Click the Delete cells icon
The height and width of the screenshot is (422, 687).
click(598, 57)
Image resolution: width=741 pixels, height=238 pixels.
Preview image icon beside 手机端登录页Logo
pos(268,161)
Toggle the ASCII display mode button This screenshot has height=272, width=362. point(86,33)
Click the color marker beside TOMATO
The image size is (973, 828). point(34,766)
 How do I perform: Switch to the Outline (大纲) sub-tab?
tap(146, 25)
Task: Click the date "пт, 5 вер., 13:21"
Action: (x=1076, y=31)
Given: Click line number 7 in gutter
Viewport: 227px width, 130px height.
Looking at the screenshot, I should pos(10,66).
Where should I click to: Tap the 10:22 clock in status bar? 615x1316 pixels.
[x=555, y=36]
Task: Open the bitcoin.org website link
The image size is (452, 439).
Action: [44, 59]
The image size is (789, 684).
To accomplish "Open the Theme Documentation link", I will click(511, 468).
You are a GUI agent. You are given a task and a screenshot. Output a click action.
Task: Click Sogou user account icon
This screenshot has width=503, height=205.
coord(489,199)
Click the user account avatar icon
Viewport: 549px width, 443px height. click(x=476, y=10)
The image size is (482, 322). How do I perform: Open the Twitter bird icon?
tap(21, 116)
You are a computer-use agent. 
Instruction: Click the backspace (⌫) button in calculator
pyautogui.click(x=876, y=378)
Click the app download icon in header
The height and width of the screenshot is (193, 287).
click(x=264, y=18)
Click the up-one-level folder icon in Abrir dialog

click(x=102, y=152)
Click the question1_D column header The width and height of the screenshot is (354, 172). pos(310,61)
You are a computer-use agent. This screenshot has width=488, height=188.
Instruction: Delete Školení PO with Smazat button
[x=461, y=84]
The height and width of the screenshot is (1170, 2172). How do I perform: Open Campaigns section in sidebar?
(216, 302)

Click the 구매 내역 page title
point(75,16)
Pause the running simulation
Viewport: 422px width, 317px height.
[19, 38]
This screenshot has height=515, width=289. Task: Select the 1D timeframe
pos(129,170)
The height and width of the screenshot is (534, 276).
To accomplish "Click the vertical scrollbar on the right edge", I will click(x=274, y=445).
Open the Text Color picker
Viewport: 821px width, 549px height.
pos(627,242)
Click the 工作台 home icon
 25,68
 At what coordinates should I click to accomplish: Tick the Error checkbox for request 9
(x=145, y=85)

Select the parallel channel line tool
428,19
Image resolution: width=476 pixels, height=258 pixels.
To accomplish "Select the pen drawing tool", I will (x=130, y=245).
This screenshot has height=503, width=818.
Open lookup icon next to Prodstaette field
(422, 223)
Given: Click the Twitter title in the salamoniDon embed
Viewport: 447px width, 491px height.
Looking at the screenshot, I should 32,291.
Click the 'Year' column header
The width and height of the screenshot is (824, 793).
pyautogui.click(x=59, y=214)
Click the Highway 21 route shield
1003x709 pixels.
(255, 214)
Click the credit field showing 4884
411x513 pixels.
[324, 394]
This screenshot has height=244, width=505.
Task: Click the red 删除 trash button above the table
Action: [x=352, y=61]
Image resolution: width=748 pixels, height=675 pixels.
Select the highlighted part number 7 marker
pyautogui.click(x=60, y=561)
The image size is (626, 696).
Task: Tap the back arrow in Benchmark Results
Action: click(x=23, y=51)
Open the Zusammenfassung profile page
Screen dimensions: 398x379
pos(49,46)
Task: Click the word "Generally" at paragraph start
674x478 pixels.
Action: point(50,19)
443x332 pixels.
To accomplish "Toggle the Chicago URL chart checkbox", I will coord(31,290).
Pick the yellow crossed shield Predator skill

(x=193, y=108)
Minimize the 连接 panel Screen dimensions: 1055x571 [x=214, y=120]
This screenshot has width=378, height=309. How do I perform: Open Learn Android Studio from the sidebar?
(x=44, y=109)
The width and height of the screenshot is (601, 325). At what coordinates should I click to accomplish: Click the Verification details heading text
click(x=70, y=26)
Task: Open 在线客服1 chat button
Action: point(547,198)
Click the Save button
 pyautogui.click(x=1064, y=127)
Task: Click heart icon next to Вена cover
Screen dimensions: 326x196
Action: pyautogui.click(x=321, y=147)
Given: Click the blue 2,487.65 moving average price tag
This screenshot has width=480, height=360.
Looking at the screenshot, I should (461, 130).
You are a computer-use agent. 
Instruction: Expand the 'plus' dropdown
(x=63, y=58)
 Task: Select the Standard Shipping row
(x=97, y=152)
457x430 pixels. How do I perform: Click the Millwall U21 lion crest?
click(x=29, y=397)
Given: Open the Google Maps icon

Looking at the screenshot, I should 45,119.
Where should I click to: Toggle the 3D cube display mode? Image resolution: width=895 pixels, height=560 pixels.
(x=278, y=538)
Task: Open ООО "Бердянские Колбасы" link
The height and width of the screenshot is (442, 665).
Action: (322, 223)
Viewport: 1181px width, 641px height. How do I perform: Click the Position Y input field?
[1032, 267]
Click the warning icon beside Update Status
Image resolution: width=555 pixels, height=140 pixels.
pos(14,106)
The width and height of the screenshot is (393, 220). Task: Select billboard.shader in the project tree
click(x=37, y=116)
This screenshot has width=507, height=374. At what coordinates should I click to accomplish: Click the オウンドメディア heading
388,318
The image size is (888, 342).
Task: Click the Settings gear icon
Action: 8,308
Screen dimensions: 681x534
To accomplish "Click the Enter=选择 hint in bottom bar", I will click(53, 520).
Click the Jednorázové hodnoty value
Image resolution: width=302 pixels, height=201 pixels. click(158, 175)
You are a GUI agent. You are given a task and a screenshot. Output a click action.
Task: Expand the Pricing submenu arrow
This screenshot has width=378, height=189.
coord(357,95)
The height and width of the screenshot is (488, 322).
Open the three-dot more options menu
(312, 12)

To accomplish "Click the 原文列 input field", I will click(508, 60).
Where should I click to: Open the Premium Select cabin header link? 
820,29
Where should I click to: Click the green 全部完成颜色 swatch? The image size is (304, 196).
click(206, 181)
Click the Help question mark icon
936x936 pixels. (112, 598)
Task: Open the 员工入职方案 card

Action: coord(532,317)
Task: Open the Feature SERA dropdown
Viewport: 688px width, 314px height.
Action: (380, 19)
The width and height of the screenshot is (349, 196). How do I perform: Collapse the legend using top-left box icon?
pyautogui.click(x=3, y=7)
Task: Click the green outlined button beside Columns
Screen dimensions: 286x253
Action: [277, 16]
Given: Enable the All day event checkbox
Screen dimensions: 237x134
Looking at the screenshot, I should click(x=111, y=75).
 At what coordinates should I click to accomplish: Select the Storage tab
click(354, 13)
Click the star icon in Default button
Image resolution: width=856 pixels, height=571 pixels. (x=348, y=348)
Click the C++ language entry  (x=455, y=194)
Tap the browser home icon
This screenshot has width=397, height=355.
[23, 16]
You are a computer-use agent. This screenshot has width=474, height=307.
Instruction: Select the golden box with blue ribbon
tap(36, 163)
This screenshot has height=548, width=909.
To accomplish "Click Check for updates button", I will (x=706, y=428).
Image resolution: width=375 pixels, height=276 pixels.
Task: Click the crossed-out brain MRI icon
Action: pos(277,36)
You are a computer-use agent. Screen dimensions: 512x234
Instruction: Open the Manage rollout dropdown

> Instructions for the task: Your answer should be one number, the count of lines above that hold "computer".

> Response for this exercise: 5